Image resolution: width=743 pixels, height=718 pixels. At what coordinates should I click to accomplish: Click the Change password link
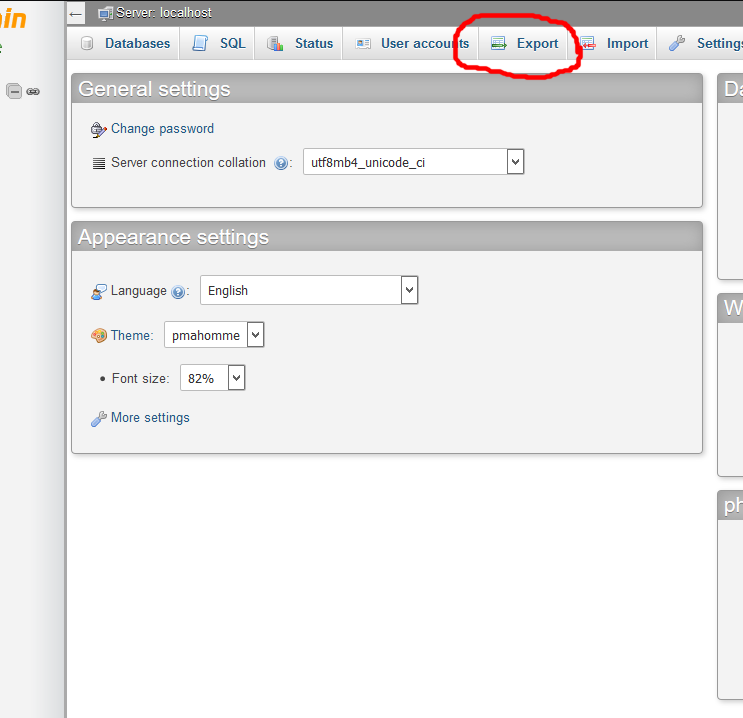[162, 129]
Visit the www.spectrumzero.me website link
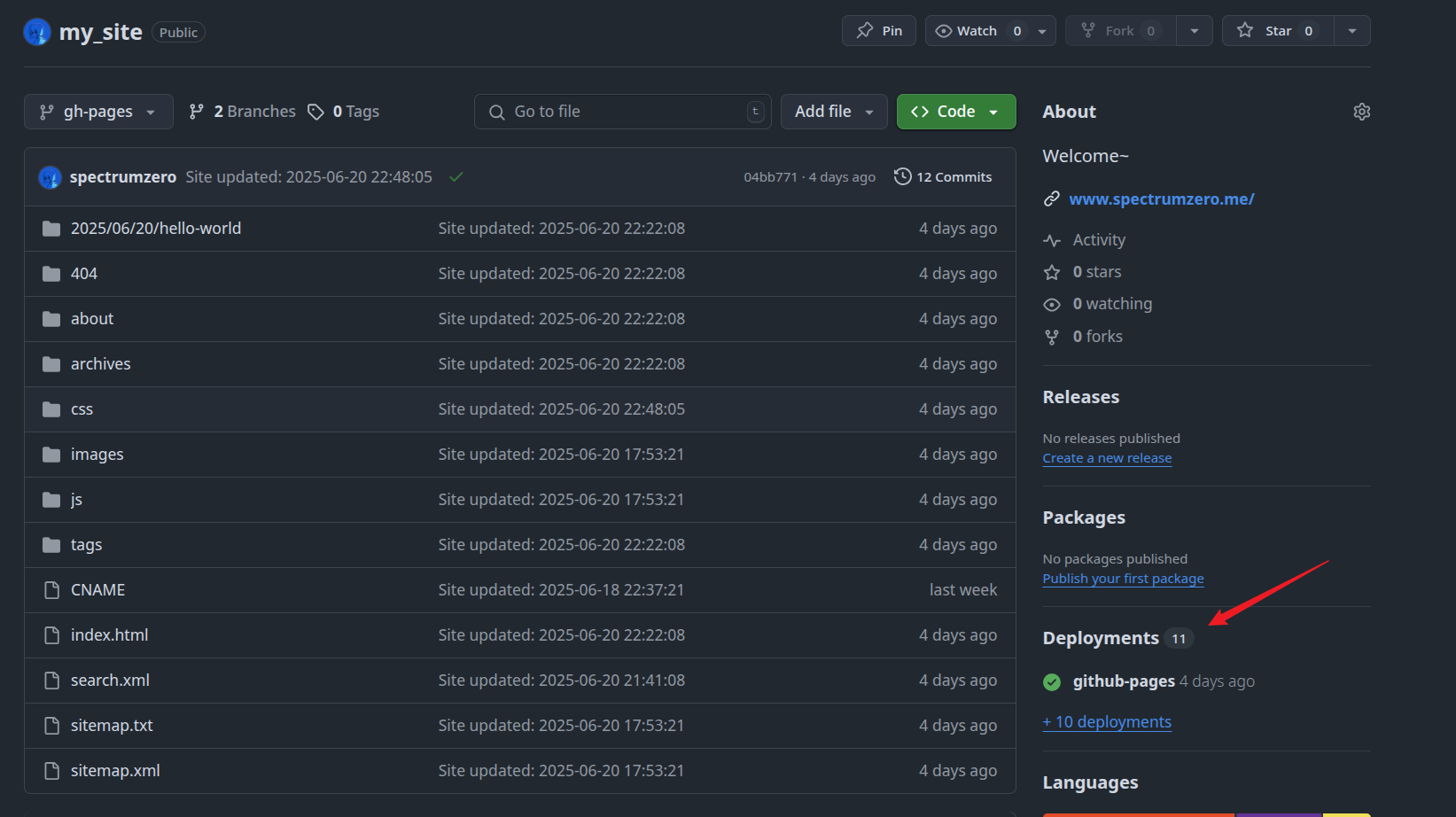Viewport: 1456px width, 817px height. click(1161, 199)
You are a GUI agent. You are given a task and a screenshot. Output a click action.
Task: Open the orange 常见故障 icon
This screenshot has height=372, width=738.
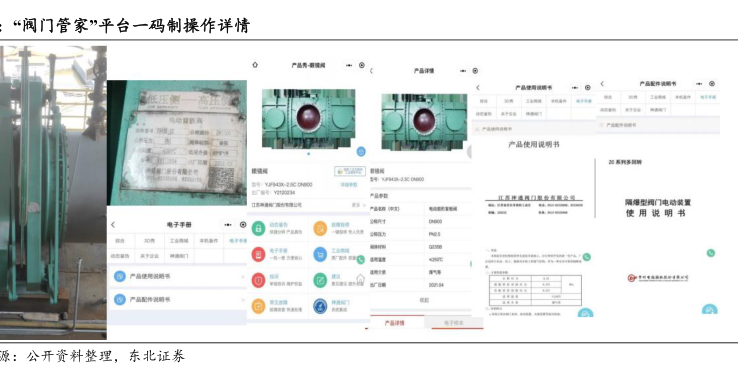(258, 306)
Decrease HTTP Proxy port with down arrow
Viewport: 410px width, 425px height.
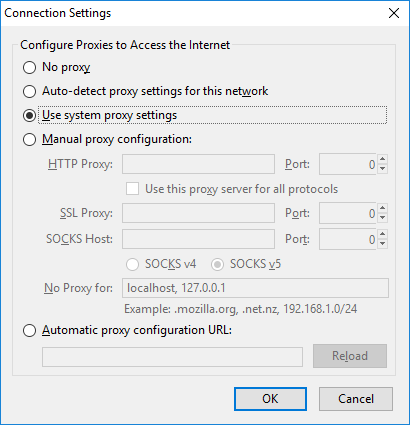pos(383,169)
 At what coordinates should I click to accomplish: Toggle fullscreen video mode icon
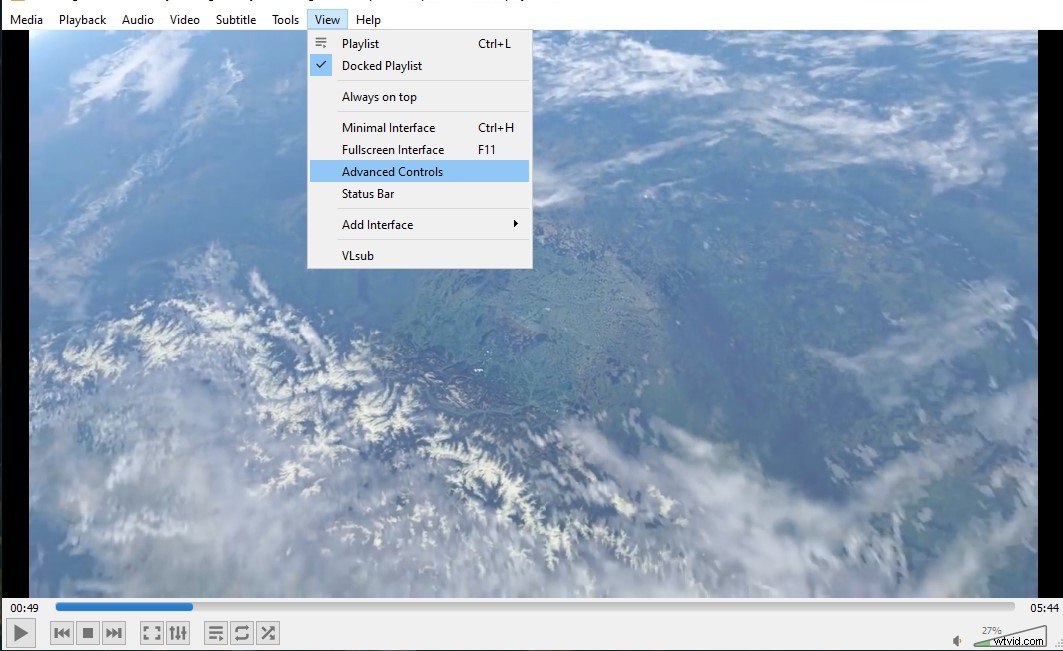[x=151, y=632]
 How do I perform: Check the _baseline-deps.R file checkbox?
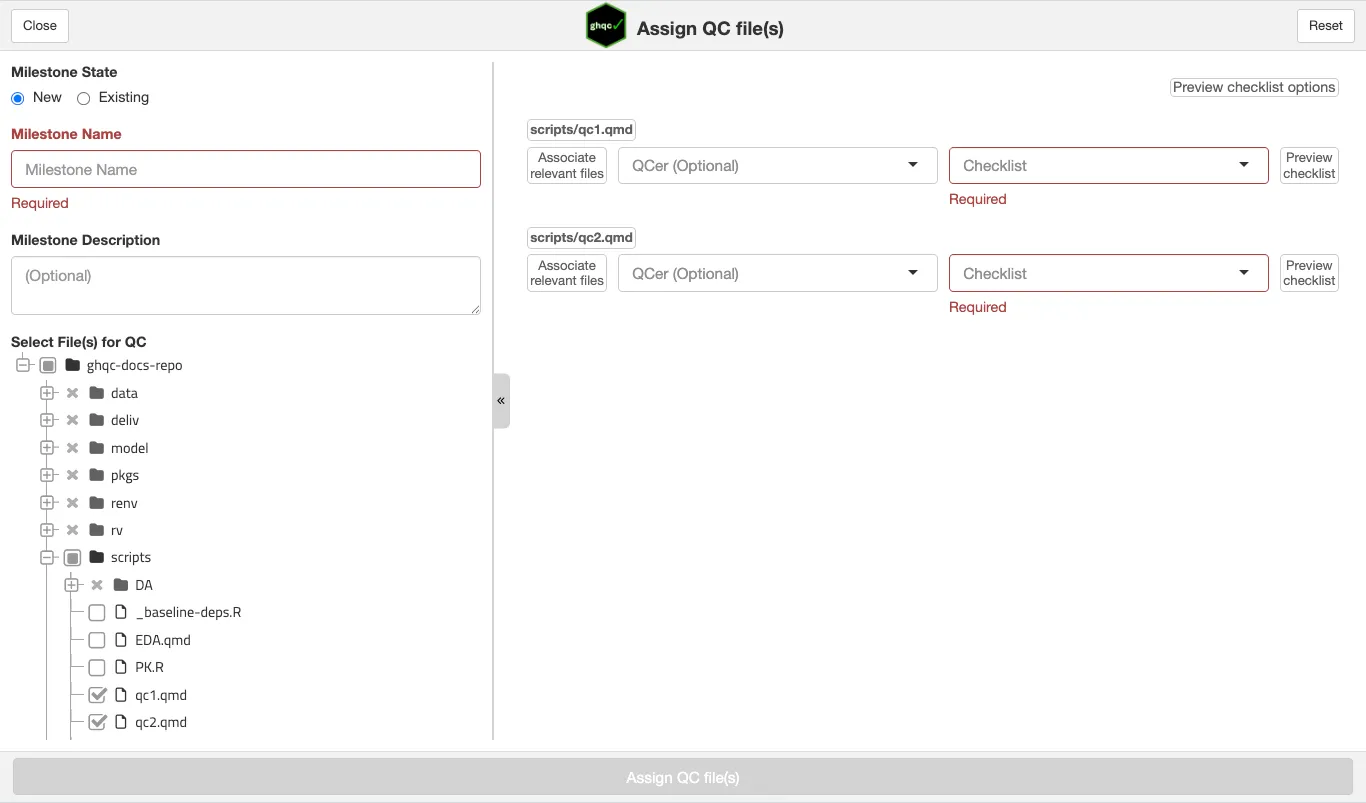(97, 612)
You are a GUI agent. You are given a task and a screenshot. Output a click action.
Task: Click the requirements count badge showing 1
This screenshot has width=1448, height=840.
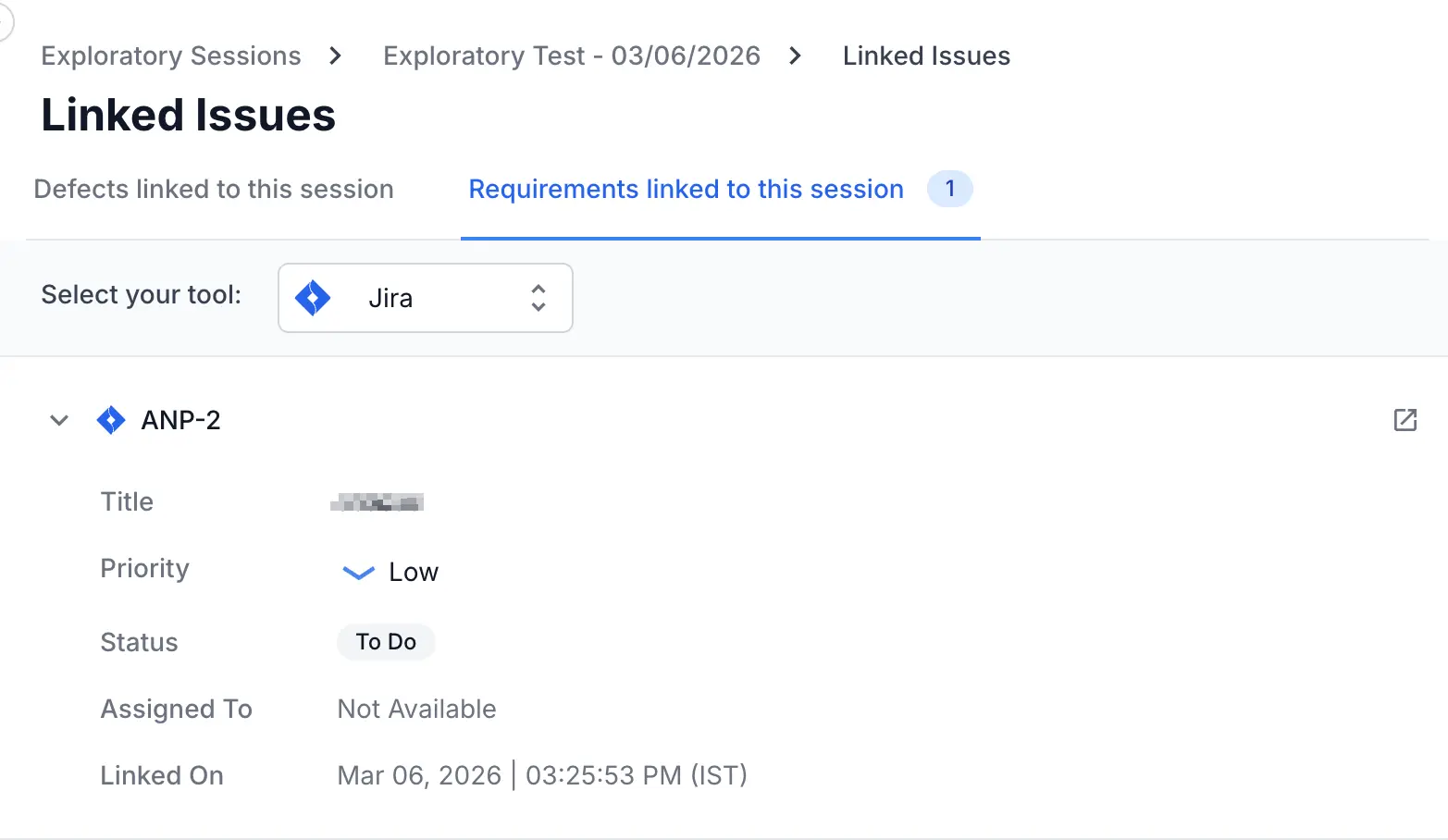(x=950, y=189)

◆ EXERCISE OBJECTIVE
Only the lines from the one containing "How do I perform: Check" through the final line of the records should be transcribed, exactly and with no pictures.

◆ WRITTEN RESPONSE
 How do I perform: Check the _baseline-deps.R file checkbox?
(97, 612)
You are a GUI agent. You are given a task and a screenshot. Output a click action.
Task: Click the requirements count badge showing 1
This screenshot has width=1448, height=840.
(x=950, y=189)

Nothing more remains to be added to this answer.